(Target position data)
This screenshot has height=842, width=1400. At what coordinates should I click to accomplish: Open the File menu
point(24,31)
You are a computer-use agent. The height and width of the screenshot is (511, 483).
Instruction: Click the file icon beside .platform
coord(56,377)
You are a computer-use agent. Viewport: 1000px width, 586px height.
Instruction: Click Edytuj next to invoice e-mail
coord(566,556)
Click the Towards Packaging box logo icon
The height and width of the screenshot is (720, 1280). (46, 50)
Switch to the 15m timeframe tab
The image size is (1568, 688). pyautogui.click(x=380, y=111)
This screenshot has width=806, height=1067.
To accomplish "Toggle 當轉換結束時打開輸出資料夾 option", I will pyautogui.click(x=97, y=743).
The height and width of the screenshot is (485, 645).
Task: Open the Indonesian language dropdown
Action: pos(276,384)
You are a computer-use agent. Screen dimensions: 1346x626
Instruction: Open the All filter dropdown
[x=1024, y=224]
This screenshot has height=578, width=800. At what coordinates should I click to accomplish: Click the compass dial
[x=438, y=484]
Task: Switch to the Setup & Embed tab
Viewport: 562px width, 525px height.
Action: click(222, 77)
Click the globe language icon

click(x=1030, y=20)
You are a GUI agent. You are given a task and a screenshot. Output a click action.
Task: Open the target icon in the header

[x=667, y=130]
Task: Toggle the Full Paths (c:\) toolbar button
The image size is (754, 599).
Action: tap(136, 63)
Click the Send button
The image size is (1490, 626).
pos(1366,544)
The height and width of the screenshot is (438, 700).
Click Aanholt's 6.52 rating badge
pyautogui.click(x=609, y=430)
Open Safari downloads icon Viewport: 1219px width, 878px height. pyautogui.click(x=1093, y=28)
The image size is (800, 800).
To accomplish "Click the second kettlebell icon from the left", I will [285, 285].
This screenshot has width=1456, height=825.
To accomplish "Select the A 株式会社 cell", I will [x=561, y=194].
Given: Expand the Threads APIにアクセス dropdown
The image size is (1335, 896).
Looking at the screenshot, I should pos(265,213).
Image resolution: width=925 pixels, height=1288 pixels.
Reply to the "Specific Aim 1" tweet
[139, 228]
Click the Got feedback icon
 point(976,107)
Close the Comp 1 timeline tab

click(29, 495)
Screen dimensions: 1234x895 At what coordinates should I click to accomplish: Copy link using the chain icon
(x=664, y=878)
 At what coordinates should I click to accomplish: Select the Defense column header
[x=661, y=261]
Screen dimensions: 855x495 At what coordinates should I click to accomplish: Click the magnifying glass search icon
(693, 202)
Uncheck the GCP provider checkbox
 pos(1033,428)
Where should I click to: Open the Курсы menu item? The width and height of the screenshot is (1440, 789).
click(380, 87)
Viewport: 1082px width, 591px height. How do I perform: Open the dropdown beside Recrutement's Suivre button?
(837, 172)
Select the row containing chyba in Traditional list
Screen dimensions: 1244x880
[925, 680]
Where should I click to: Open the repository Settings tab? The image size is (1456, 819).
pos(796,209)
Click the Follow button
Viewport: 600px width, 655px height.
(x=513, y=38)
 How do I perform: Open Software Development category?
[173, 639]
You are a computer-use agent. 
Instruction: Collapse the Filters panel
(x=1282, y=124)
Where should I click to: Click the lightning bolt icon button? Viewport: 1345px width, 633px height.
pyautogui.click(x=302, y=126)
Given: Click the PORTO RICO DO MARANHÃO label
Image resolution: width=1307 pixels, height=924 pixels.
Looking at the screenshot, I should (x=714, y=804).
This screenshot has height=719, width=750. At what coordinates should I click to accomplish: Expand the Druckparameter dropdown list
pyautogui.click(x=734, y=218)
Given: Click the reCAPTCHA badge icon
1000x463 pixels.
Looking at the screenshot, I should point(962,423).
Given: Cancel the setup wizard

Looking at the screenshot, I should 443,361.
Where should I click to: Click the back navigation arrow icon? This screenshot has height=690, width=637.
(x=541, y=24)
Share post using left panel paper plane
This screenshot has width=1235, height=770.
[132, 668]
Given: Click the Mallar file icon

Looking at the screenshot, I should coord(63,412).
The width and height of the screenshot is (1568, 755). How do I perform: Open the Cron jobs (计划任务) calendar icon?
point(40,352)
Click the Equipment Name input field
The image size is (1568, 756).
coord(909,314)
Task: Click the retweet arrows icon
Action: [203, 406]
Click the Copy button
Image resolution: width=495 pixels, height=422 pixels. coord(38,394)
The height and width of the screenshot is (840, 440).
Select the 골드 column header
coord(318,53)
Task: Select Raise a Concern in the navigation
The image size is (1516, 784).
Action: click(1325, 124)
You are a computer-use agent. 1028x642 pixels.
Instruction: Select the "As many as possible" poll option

Short exercise —
Present every line of the data above as a Markdown table with the columns Row and Data line, numbering the lines in order and leaving out blank lines.

Result of the task —
| Row | Data line |
|---|---|
| 1 | This screenshot has height=842, width=1400. At what coordinates should I click to accomplish: Open the File menu |
| 2 | point(24,31) |
| 3 | You are a computer-use agent. The height and width of the screenshot is (511, 483). |
| 4 | Instruction: Click the file icon beside .platform |
| 5 | coord(56,377) |
| 6 | You are a computer-use agent. Viewport: 1000px width, 586px height. |
| 7 | Instruction: Click Edytuj next to invoice e-mail |
| 8 | coord(566,556) |
| 9 | Click the Towards Packaging box logo icon |
| 10 | The height and width of the screenshot is (720, 1280). (46, 50) |
| 11 | Switch to the 15m timeframe tab |
| 12 | The image size is (1568, 688). pyautogui.click(x=380, y=111) |
| 13 | This screenshot has width=806, height=1067. |
| 14 | To accomplish "Toggle 當轉換結束時打開輸出資料夾 option", I will pyautogui.click(x=97, y=743). |
| 15 | The height and width of the screenshot is (485, 645). |
| 16 | Task: Open the Indonesian language dropdown |
| 17 | Action: pos(276,384) |
| 18 | You are a computer-use agent. Screen dimensions: 1346x626 |
| 19 | Instruction: Open the All filter dropdown |
| 20 | [x=1024, y=224] |
| 21 | This screenshot has height=578, width=800. At what coordinates should I click to accomplish: Click the compass dial |
| 22 | [x=438, y=484] |
| 23 | Task: Switch to the Setup & Embed tab |
| 24 | Viewport: 562px width, 525px height. |
| 25 | Action: click(222, 77) |
| 26 | Click the globe language icon |
| 27 | click(x=1030, y=20) |
| 28 | You are a GUI agent. You are given a task and a screenshot. Output a click action. |
| 29 | Task: Open the target icon in the header |
| 30 | [x=667, y=130] |
| 31 | Task: Toggle the Full Paths (c:\) toolbar button |
| 32 | The image size is (754, 599). |
| 33 | Action: tap(136, 63) |
| 34 | Click the Send button |
| 35 | The image size is (1490, 626). |
| 36 | pos(1366,544) |
| 37 | The height and width of the screenshot is (438, 700). |
| 38 | Click Aanholt's 6.52 rating badge |
| 39 | pyautogui.click(x=609, y=430) |
| 40 | Open Safari downloads icon Viewport: 1219px width, 878px height. pyautogui.click(x=1093, y=28) |
| 41 | The image size is (800, 800). |
| 42 | To accomplish "Click the second kettlebell icon from the left", I will [285, 285]. |
| 43 | This screenshot has width=1456, height=825. |
| 44 | To accomplish "Select the A 株式会社 cell", I will [x=561, y=194]. |
| 45 | Given: Expand the Threads APIにアクセス dropdown |
| 46 | The image size is (1335, 896). |
| 47 | Looking at the screenshot, I should pos(265,213). |
| 48 | Image resolution: width=925 pixels, height=1288 pixels. |
| 49 | Reply to the "Specific Aim 1" tweet |
| 50 | [139, 228] |
| 51 | Click the Got feedback icon |
| 52 |  point(976,107) |
| 53 | Close the Comp 1 timeline tab |
| 54 | click(29, 495) |
| 55 | Screen dimensions: 1234x895 At what coordinates should I click to accomplish: Copy link using the chain icon |
| 56 | (x=664, y=878) |
| 57 |  At what coordinates should I click to accomplish: Select the Defense column header |
| 58 | [x=661, y=261] |
| 59 | Screen dimensions: 855x495 At what coordinates should I click to accomplish: Click the magnifying glass search icon |
| 60 | (693, 202) |
| 61 | Uncheck the GCP provider checkbox |
| 62 |  pos(1033,428) |
| 63 | Where should I click to: Open the Курсы menu item? The width and height of the screenshot is (1440, 789). |
| 64 | click(380, 87) |
| 65 | Viewport: 1082px width, 591px height. How do I perform: Open the dropdown beside Recrutement's Suivre button? |
| 66 | (837, 172) |
| 67 | Select the row containing chyba in Traditional list |
| 68 | Screen dimensions: 1244x880 |
| 69 | [925, 680] |
| 70 | Where should I click to: Open the repository Settings tab? The image size is (1456, 819). |
| 71 | pos(796,209) |
| 72 | Click the Follow button |
| 73 | Viewport: 600px width, 655px height. |
| 74 | (x=513, y=38) |
| 75 |  How do I perform: Open Software Development category? |
| 76 | [173, 639] |
| 77 | You are a computer-use agent.  |
| 78 | Instruction: Collapse the Filters panel |
| 79 | (x=1282, y=124) |
| 80 | Where should I click to: Click the lightning bolt icon button? Viewport: 1345px width, 633px height. |
| 81 | pyautogui.click(x=302, y=126) |
| 82 | Given: Click the PORTO RICO DO MARANHÃO label |
| 83 | Image resolution: width=1307 pixels, height=924 pixels. |
| 84 | Looking at the screenshot, I should (x=714, y=804). |
| 85 | This screenshot has height=719, width=750. At what coordinates should I click to accomplish: Expand the Druckparameter dropdown list |
| 86 | pyautogui.click(x=734, y=218) |
| 87 | Given: Click the reCAPTCHA badge icon |
| 88 | 1000x463 pixels. |
| 89 | Looking at the screenshot, I should point(962,423). |
| 90 | Given: Cancel the setup wizard |
| 91 | Looking at the screenshot, I should 443,361. |
| 92 | Where should I click to: Click the back navigation arrow icon? This screenshot has height=690, width=637. |
| 93 | (x=541, y=24) |
| 94 | Share post using left panel paper plane |
| 95 | This screenshot has width=1235, height=770. |
| 96 | [132, 668] |
| 97 | Given: Click the Mallar file icon |
| 98 | Looking at the screenshot, I should coord(63,412). |
| 99 | The width and height of the screenshot is (1568, 755). How do I perform: Open the Cron jobs (计划任务) calendar icon? |
| 100 | point(40,352) |
| 101 | Click the Equipment Name input field |
| 102 | The image size is (1568, 756). |
| 103 | coord(909,314) |
| 104 | Task: Click the retweet arrows icon |
| 105 | Action: [203, 406] |
| 106 | Click the Copy button |
| 107 | Image resolution: width=495 pixels, height=422 pixels. coord(38,394) |
| 108 | The height and width of the screenshot is (840, 440). |
| 109 | Select the 골드 column header |
| 110 | coord(318,53) |
| 111 | Task: Select Raise a Concern in the navigation |
| 112 | The image size is (1516, 784). |
| 113 | Action: click(1325, 124) |
| 114 | You are a computer-use agent. 1028x642 pixels. |
| 115 | Instruction: Select the "As many as possible" poll option |